##### INFORMATION SHOWN #####
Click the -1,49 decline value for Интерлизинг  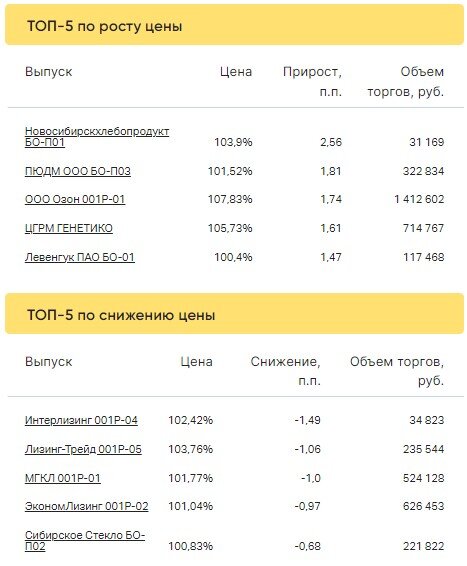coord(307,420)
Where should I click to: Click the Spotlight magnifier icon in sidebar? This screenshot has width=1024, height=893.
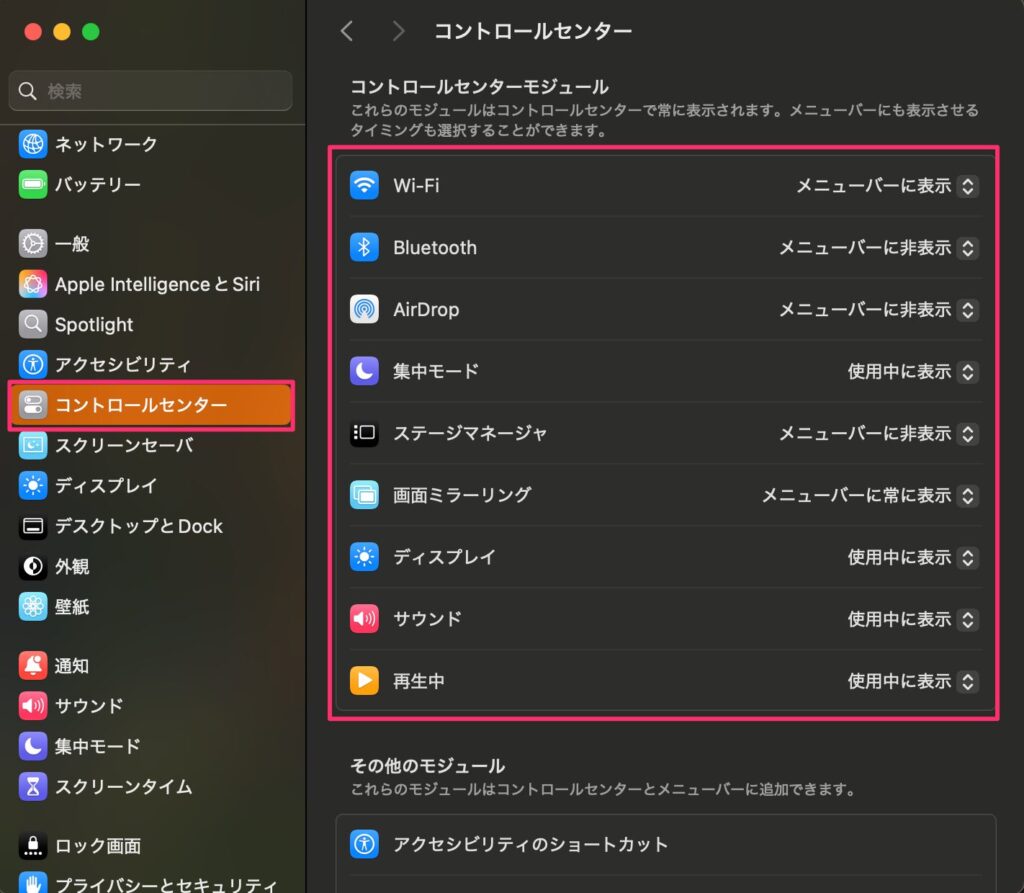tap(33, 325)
#####
##### INFORMATION SHOWN #####
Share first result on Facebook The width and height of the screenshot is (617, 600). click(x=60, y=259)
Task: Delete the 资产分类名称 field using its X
#####
##### INFORMATION SHOWN #####
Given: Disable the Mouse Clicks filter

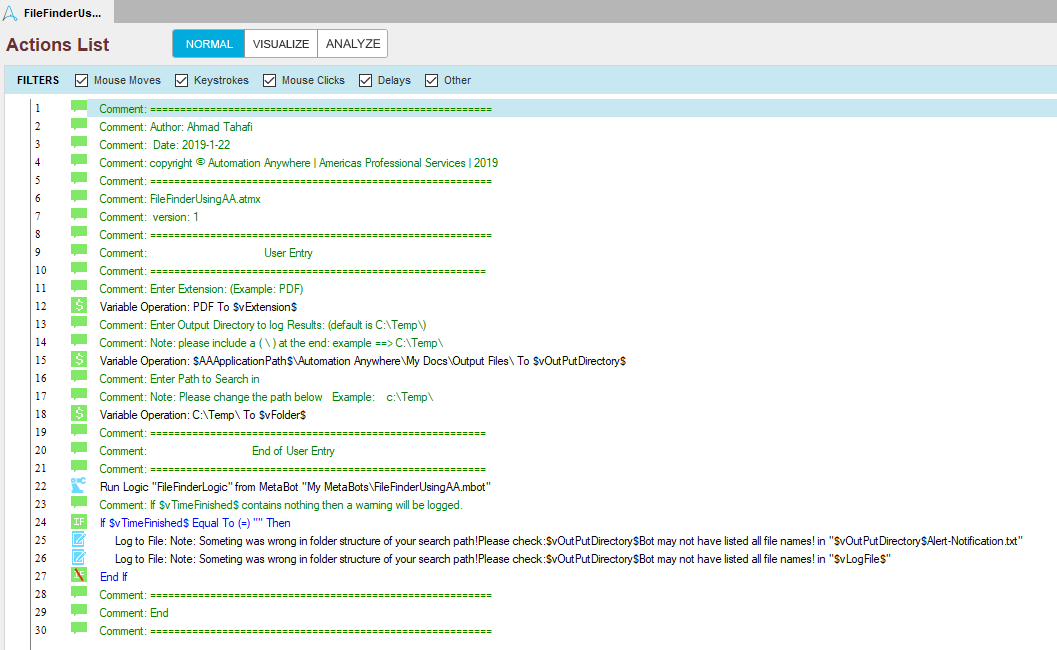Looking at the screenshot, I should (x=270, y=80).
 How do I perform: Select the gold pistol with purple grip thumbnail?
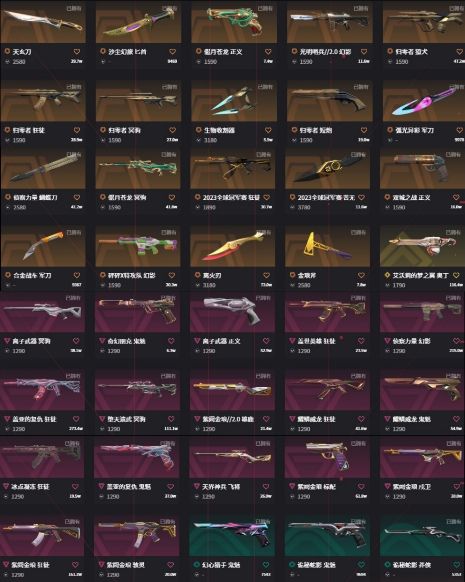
#####
TASK:
After locating the line holding "Share first result" above, output exactly that line and every line after it through the line holding "Task: Delete the 资产分类名称 field using its X". Include nothing else.

RESULT BELOW:
Share first result on Facebook The width and height of the screenshot is (617, 600). click(x=60, y=259)
Task: Delete the 资产分类名称 field using its X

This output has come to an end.